• **Instructions for the task**
The required result is an exact copy of every line from the one with "Screen dimensions: 1138x577" through the last line below, with the pictures left out.

• **Dataset entries**
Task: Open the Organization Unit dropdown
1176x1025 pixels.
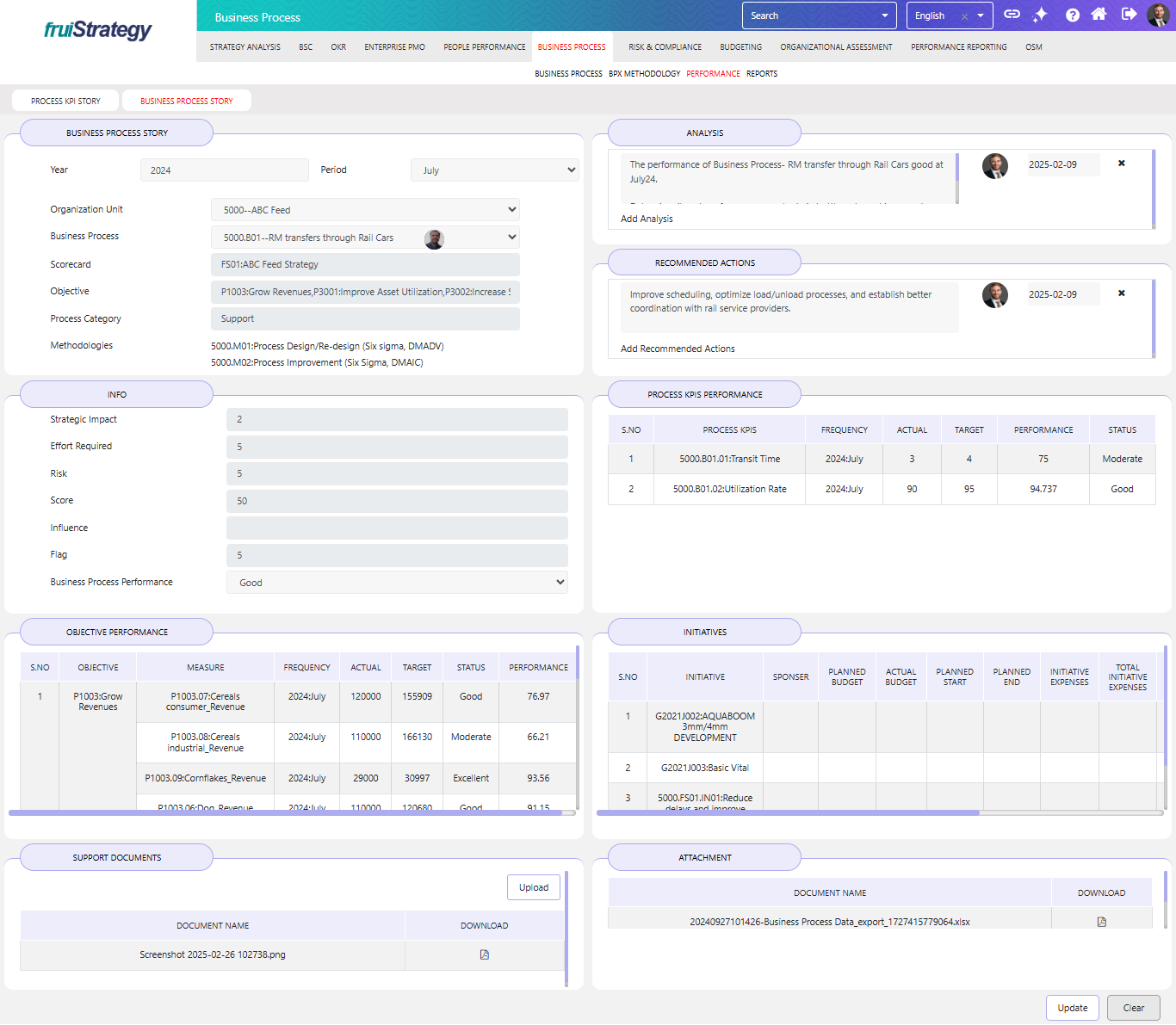Action: [x=365, y=210]
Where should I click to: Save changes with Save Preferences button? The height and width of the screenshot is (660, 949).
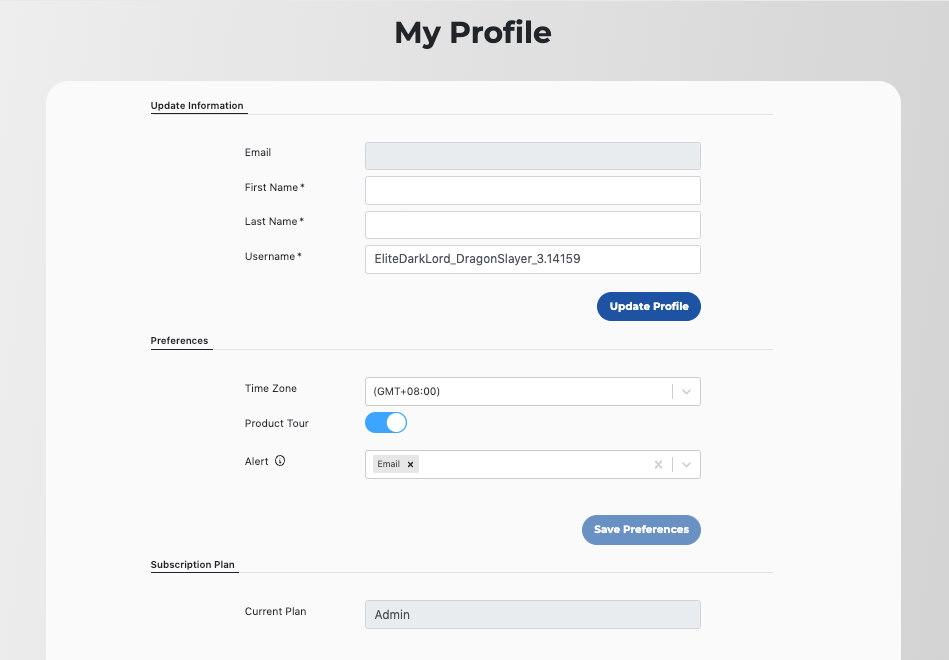coord(641,530)
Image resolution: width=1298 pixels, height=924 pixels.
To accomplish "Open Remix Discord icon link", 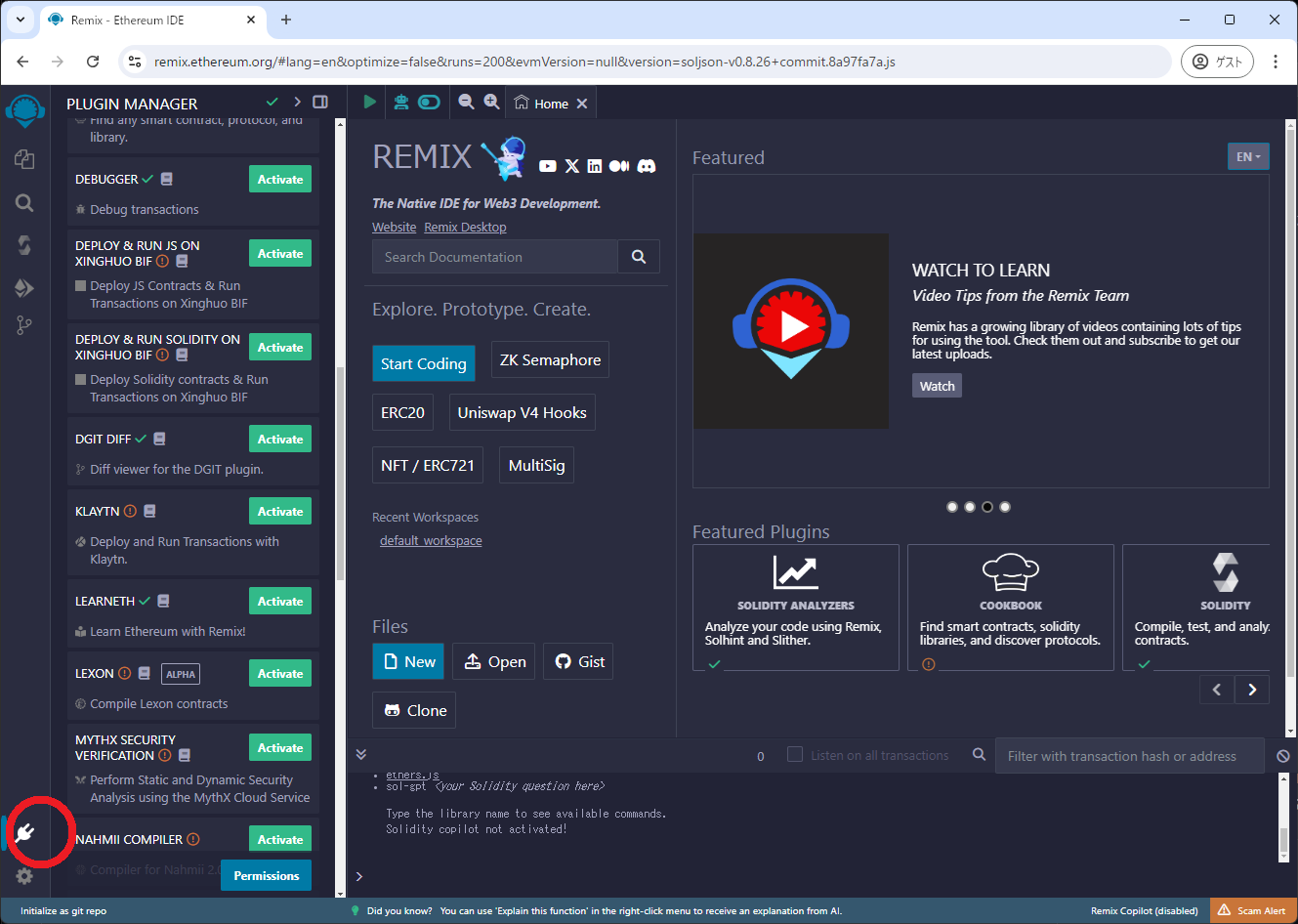I will point(647,166).
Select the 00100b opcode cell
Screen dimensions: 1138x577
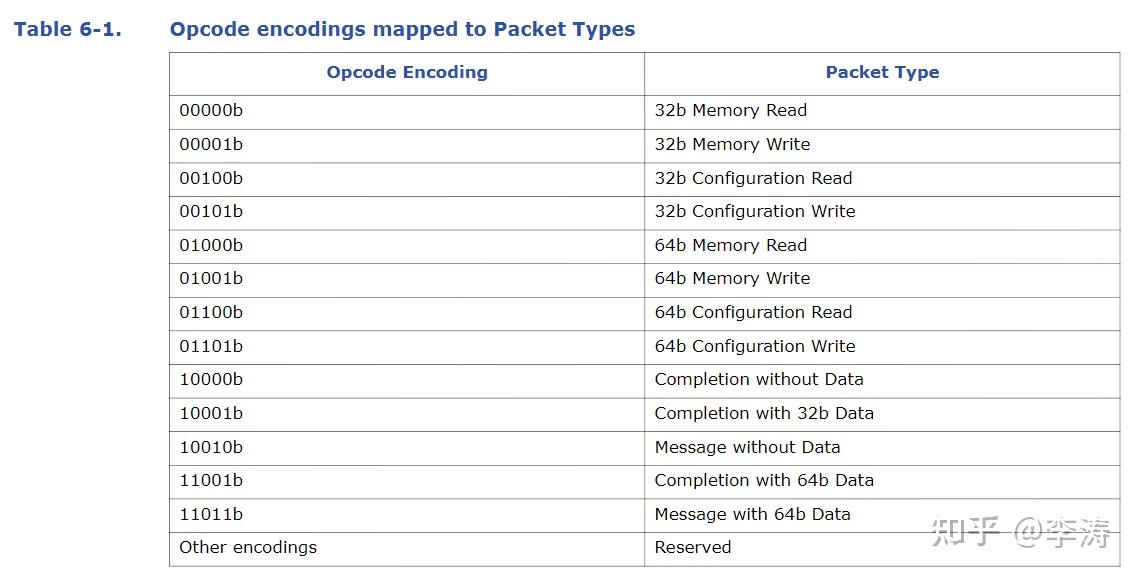[211, 178]
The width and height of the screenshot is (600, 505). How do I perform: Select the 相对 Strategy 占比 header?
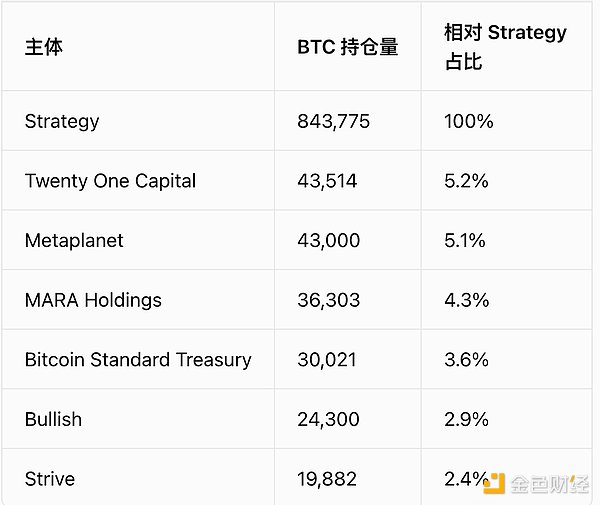(505, 47)
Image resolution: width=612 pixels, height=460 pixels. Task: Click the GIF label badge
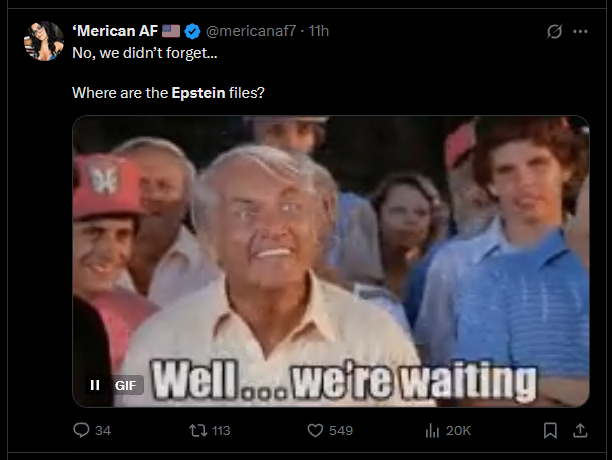pos(126,385)
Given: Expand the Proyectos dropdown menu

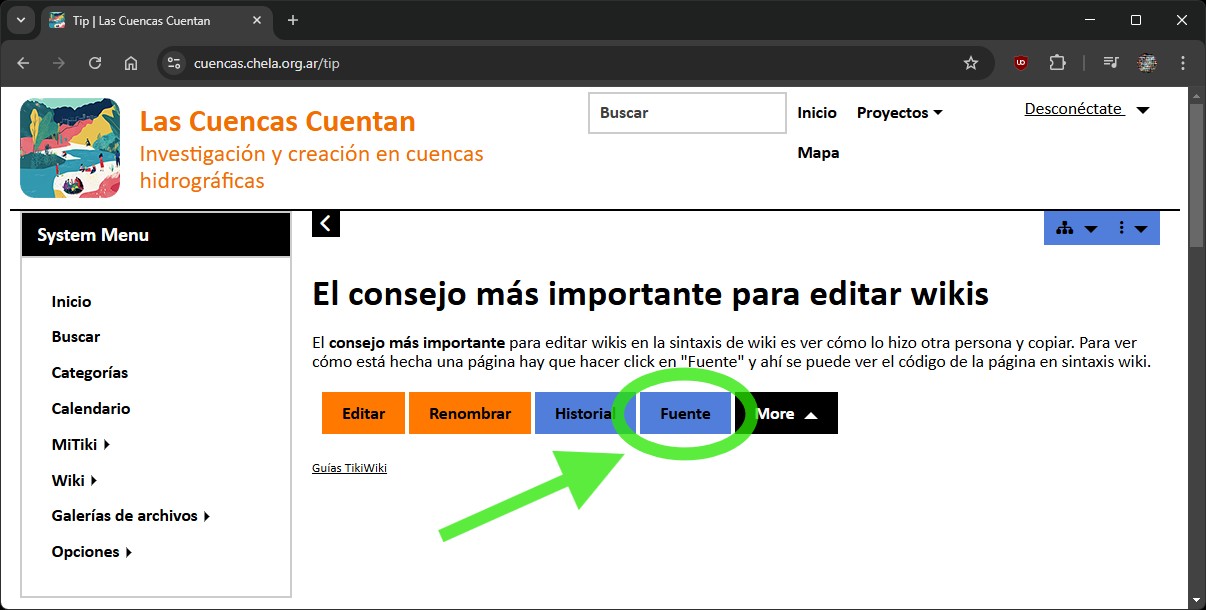Looking at the screenshot, I should pos(899,113).
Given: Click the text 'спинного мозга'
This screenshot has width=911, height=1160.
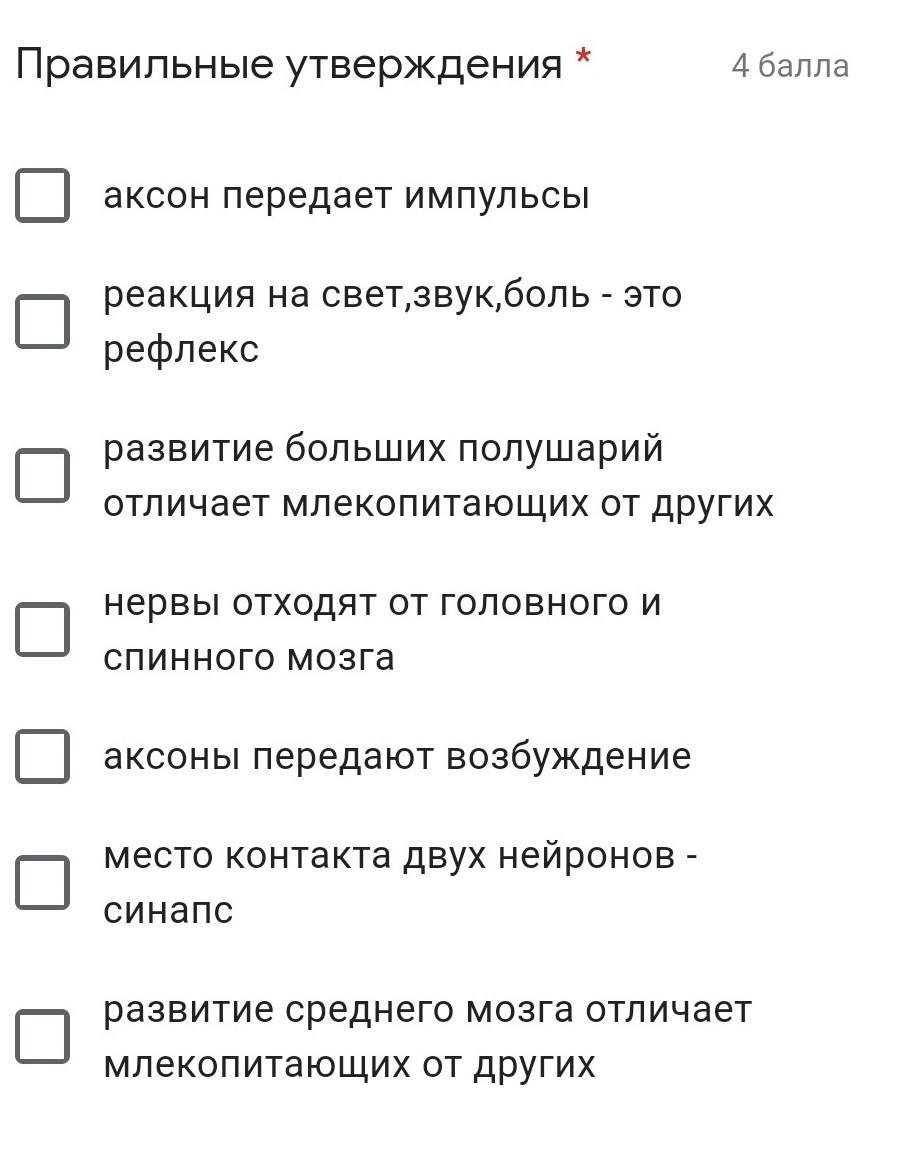Looking at the screenshot, I should coord(249,658).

• **Task result**
Screen dimensions: 1138x577
[211, 178]
The width and height of the screenshot is (600, 505). How do I perform: Select the 相对 Strategy 占比 header?
(505, 47)
Image resolution: width=612 pixels, height=460 pixels. Task: Click the GIF label badge
pos(126,385)
Given: Expand the Proyectos dropdown menu

Looking at the screenshot, I should pos(899,113).
Given: Click the text 'спинного мозга'
This screenshot has width=911, height=1160.
Looking at the screenshot, I should coord(249,658).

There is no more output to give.